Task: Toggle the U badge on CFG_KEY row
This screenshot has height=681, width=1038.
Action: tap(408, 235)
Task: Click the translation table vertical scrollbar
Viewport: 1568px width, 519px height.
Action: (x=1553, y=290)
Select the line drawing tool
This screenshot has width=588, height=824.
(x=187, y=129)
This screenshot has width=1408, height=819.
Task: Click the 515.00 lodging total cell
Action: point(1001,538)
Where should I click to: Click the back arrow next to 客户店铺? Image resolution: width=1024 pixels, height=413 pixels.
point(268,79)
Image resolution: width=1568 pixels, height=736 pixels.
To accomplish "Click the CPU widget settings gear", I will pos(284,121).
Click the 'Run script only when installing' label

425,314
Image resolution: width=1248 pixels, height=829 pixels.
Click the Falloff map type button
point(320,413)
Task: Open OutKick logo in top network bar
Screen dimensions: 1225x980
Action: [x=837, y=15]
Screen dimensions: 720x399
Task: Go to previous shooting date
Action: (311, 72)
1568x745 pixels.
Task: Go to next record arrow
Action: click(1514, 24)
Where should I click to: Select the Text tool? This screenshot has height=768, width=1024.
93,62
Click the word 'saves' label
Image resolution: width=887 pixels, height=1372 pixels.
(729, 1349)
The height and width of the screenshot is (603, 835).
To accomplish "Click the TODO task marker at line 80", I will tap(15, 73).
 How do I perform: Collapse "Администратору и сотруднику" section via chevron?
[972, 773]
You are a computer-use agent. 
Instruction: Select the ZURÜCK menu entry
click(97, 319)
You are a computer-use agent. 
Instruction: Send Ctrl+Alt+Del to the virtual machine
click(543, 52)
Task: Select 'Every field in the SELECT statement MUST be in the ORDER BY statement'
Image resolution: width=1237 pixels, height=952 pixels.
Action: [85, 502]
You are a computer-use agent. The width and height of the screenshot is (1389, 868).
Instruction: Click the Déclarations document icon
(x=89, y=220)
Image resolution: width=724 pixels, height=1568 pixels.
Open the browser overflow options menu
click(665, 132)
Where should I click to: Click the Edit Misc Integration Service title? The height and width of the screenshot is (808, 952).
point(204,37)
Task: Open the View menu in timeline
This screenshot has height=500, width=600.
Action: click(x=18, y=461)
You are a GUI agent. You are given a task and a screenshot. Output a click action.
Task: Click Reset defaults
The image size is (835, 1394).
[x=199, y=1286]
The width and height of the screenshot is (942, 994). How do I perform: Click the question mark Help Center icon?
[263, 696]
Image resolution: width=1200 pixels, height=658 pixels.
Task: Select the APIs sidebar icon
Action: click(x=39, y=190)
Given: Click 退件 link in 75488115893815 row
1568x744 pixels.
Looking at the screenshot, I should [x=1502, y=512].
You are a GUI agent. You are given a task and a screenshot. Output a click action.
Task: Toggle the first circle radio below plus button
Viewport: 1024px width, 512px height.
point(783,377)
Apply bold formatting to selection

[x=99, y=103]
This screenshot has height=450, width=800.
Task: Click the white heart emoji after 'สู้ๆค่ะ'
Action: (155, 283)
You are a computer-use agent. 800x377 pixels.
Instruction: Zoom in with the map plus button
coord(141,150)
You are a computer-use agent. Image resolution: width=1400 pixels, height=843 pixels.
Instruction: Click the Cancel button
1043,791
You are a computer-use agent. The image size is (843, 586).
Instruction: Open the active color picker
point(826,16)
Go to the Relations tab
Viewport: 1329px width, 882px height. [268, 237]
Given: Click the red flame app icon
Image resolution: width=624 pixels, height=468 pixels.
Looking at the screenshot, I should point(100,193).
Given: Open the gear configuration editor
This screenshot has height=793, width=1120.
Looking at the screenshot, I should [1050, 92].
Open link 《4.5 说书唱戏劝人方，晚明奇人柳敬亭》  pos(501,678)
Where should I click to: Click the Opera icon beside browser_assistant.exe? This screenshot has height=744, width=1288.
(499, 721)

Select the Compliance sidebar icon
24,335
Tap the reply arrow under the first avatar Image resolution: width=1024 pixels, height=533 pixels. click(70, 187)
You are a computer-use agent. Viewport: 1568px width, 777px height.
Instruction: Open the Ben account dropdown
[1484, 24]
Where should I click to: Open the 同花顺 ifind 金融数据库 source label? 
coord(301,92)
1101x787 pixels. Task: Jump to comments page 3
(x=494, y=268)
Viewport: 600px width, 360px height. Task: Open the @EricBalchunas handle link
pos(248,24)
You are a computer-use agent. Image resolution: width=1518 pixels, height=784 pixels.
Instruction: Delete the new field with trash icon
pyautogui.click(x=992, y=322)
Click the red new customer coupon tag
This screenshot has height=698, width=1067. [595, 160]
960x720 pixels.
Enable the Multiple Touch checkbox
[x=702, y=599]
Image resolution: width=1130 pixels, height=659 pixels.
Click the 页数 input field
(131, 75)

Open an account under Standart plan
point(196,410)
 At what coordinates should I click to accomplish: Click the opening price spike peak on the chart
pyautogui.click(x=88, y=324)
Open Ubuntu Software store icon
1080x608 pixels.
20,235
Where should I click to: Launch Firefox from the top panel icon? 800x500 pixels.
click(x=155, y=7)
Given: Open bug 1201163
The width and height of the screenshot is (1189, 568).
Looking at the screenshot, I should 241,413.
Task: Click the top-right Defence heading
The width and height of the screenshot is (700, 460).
·····
The task requires an exact copy of all the lines above.

*Task solution:*
Task: Toggle the U badge on CFG_KEY row
This screenshot has height=681, width=1038.
Action: tap(408, 235)
Task: Click the translation table vertical scrollbar
Viewport: 1568px width, 519px height.
Action: (x=1553, y=290)
Select the line drawing tool
This screenshot has width=588, height=824.
(x=187, y=129)
This screenshot has width=1408, height=819.
Task: Click the 515.00 lodging total cell
Action: point(1001,538)
Where should I click to: Click the back arrow next to 客户店铺? Image resolution: width=1024 pixels, height=413 pixels.
point(268,79)
Image resolution: width=1568 pixels, height=736 pixels.
To accomplish "Click the CPU widget settings gear", I will pos(284,121).
Click the 'Run script only when installing' label

425,314
Image resolution: width=1248 pixels, height=829 pixels.
Click the Falloff map type button
point(320,413)
Task: Open OutKick logo in top network bar
Screen dimensions: 1225x980
Action: [x=837, y=15]
Screen dimensions: 720x399
Task: Go to previous shooting date
Action: (311, 72)
1568x745 pixels.
Task: Go to next record arrow
Action: click(1514, 24)
Where should I click to: Select the Text tool? This screenshot has height=768, width=1024.
93,62
Click the word 'saves' label
Image resolution: width=887 pixels, height=1372 pixels.
(729, 1349)
The height and width of the screenshot is (603, 835).
To accomplish "Click the TODO task marker at line 80", I will tap(15, 73).
 How do I perform: Collapse "Администратору и сотруднику" section via chevron?
[972, 773]
You are a computer-use agent. 
Instruction: Select the ZURÜCK menu entry
click(97, 319)
You are a computer-use agent. 
Instruction: Send Ctrl+Alt+Del to the virtual machine
click(543, 52)
Task: Select 'Every field in the SELECT statement MUST be in the ORDER BY statement'
Image resolution: width=1237 pixels, height=952 pixels.
Action: [85, 502]
You are a computer-use agent. The width and height of the screenshot is (1389, 868).
Instruction: Click the Déclarations document icon
(x=89, y=220)
Image resolution: width=724 pixels, height=1568 pixels.
Open the browser overflow options menu
click(665, 132)
Where should I click to: Click the Edit Misc Integration Service title? The height and width of the screenshot is (808, 952).
point(204,37)
Task: Open the View menu in timeline
This screenshot has height=500, width=600.
Action: click(x=18, y=461)
You are a GUI agent. You are given a task and a screenshot. Output a click action.
Task: Click Reset defaults
The image size is (835, 1394).
[x=199, y=1286]
The width and height of the screenshot is (942, 994). How do I perform: Click the question mark Help Center icon?
[263, 696]
Image resolution: width=1200 pixels, height=658 pixels.
Task: Select the APIs sidebar icon
Action: click(x=39, y=190)
Given: Click 退件 link in 75488115893815 row
1568x744 pixels.
Looking at the screenshot, I should [x=1502, y=512].
You are a GUI agent. You are given a task and a screenshot. Output a click action.
Task: Toggle the first circle radio below plus button
Viewport: 1024px width, 512px height.
point(783,377)
Apply bold formatting to selection

[x=99, y=103]
This screenshot has height=450, width=800.
Task: Click the white heart emoji after 'สู้ๆค่ะ'
Action: (155, 283)
You are a computer-use agent. 800x377 pixels.
Instruction: Zoom in with the map plus button
coord(141,150)
You are a computer-use agent. Image resolution: width=1400 pixels, height=843 pixels.
Instruction: Click the Cancel button
1043,791
You are a computer-use agent. The image size is (843, 586).
Instruction: Open the active color picker
point(826,16)
Go to the Relations tab
Viewport: 1329px width, 882px height. [268, 237]
Given: Click the red flame app icon
Image resolution: width=624 pixels, height=468 pixels.
Looking at the screenshot, I should point(100,193).
Given: Open the gear configuration editor
This screenshot has height=793, width=1120.
Looking at the screenshot, I should [1050, 92].
Open link 《4.5 说书唱戏劝人方，晚明奇人柳敬亭》  pos(501,678)
Where should I click to: Click the Opera icon beside browser_assistant.exe? This screenshot has height=744, width=1288.
(499, 721)

Select the Compliance sidebar icon
24,335
Tap the reply arrow under the first avatar Image resolution: width=1024 pixels, height=533 pixels. click(70, 187)
You are a computer-use agent. Viewport: 1568px width, 777px height.
Instruction: Open the Ben account dropdown
[1484, 24]
Where should I click to: Open the 同花顺 ifind 金融数据库 source label? 
coord(301,92)
1101x787 pixels. Task: Jump to comments page 3
(x=494, y=268)
Viewport: 600px width, 360px height. Task: Open the @EricBalchunas handle link
pos(248,24)
You are a computer-use agent. Image resolution: width=1518 pixels, height=784 pixels.
Instruction: Delete the new field with trash icon
pyautogui.click(x=992, y=322)
Click the red new customer coupon tag
This screenshot has height=698, width=1067. [595, 160]
960x720 pixels.
Enable the Multiple Touch checkbox
[x=702, y=599]
Image resolution: width=1130 pixels, height=659 pixels.
Click the 页数 input field
(131, 75)

Open an account under Standart plan
point(196,410)
 At what coordinates should I click to accomplish: Click the opening price spike peak on the chart
pyautogui.click(x=88, y=324)
Open Ubuntu Software store icon
1080x608 pixels.
20,235
Where should I click to: Launch Firefox from the top panel icon? 800x500 pixels.
click(x=155, y=7)
Given: Open bug 1201163
The width and height of the screenshot is (1189, 568).
Looking at the screenshot, I should 241,413.
Task: Click the top-right Defence heading
The width and height of the screenshot is (700, 460).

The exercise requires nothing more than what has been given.